▶ _Short exercise_
Rewrite the material below, replacing "Viewport" with "Window size" each time it occurs and leaving everything else unchanged.

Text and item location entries
..........

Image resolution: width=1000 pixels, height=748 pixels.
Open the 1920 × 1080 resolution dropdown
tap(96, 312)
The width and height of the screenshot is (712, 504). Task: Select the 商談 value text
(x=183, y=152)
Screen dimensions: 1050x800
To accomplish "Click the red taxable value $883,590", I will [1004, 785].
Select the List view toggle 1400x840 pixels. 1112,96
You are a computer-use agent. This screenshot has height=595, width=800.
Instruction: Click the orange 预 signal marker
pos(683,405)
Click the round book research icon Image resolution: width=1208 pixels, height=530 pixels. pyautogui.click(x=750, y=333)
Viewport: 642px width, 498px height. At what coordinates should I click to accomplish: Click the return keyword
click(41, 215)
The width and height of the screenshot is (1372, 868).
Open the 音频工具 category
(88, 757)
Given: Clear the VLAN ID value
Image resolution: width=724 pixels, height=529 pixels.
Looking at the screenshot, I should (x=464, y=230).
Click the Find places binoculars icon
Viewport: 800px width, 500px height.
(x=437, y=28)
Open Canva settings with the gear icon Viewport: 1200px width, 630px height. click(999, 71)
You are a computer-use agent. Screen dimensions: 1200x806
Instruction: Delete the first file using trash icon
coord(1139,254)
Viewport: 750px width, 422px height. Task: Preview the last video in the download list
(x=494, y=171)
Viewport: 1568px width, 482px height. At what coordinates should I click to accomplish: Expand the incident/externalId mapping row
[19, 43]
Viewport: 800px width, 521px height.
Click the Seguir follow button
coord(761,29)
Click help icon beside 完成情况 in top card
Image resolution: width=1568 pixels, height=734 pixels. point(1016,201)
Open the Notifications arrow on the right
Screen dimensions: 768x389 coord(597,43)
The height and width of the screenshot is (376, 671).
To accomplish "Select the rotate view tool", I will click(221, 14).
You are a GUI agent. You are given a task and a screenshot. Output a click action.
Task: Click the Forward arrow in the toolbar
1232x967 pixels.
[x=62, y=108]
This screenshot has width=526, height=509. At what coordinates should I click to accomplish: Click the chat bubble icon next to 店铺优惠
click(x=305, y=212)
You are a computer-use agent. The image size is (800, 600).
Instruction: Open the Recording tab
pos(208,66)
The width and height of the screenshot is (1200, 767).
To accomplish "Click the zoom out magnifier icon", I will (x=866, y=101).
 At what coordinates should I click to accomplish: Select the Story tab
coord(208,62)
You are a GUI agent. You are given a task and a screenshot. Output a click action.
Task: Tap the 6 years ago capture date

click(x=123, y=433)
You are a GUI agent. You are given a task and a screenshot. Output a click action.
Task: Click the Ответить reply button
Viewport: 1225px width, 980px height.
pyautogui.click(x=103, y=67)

..........

▶ _Worked answer_
Image resolution: width=1000 pixels, height=748 pixels.
Open the 1920 × 1080 resolution dropdown
tap(96, 312)
The width and height of the screenshot is (712, 504). Task: Select the 商談 value text
(x=183, y=152)
Screen dimensions: 1050x800
To accomplish "Click the red taxable value $883,590", I will [1004, 785].
Select the List view toggle 1400x840 pixels. 1112,96
You are a computer-use agent. This screenshot has height=595, width=800.
Instruction: Click the orange 预 signal marker
pos(683,405)
Click the round book research icon Image resolution: width=1208 pixels, height=530 pixels. pyautogui.click(x=750, y=333)
Window size: 642px width, 498px height. At what coordinates should I click to accomplish: Click the return keyword
click(41, 215)
The width and height of the screenshot is (1372, 868).
Open the 音频工具 category
(88, 757)
Given: Clear the VLAN ID value
Image resolution: width=724 pixels, height=529 pixels.
Looking at the screenshot, I should (x=464, y=230).
Click the Find places binoculars icon
Window size: 800px width, 500px height.
(x=437, y=28)
Open Canva settings with the gear icon Window size: 1200px width, 630px height. click(999, 71)
You are a computer-use agent. Screen dimensions: 1200x806
Instruction: Delete the first file using trash icon
coord(1139,254)
Window size: 750px width, 422px height. Task: Preview the last video in the download list
(x=494, y=171)
Window size: 1568px width, 482px height. At what coordinates should I click to accomplish: Expand the incident/externalId mapping row
[19, 43]
Window size: 800px width, 521px height.
Click the Seguir follow button
coord(761,29)
Click help icon beside 完成情况 in top card
Image resolution: width=1568 pixels, height=734 pixels. point(1016,201)
Open the Notifications arrow on the right
Screen dimensions: 768x389 coord(597,43)
The height and width of the screenshot is (376, 671).
To accomplish "Select the rotate view tool", I will click(221, 14).
You are a GUI agent. You are given a task and a screenshot. Output a click action.
Task: Click the Forward arrow in the toolbar
1232x967 pixels.
[x=62, y=108]
This screenshot has width=526, height=509. At what coordinates should I click to accomplish: Click the chat bubble icon next to 店铺优惠
click(x=305, y=212)
You are a computer-use agent. The image size is (800, 600).
Instruction: Open the Recording tab
pos(208,66)
The width and height of the screenshot is (1200, 767).
To accomplish "Click the zoom out magnifier icon", I will (x=866, y=101).
 At what coordinates should I click to accomplish: Select the Story tab
coord(208,62)
You are a GUI agent. You are given a task and a screenshot. Output a click action.
Task: Tap the 6 years ago capture date

click(x=123, y=433)
You are a GUI agent. You are given a task and a screenshot. Output a click action.
Task: Click the Ответить reply button
Window size: 1225px width, 980px height.
pyautogui.click(x=103, y=67)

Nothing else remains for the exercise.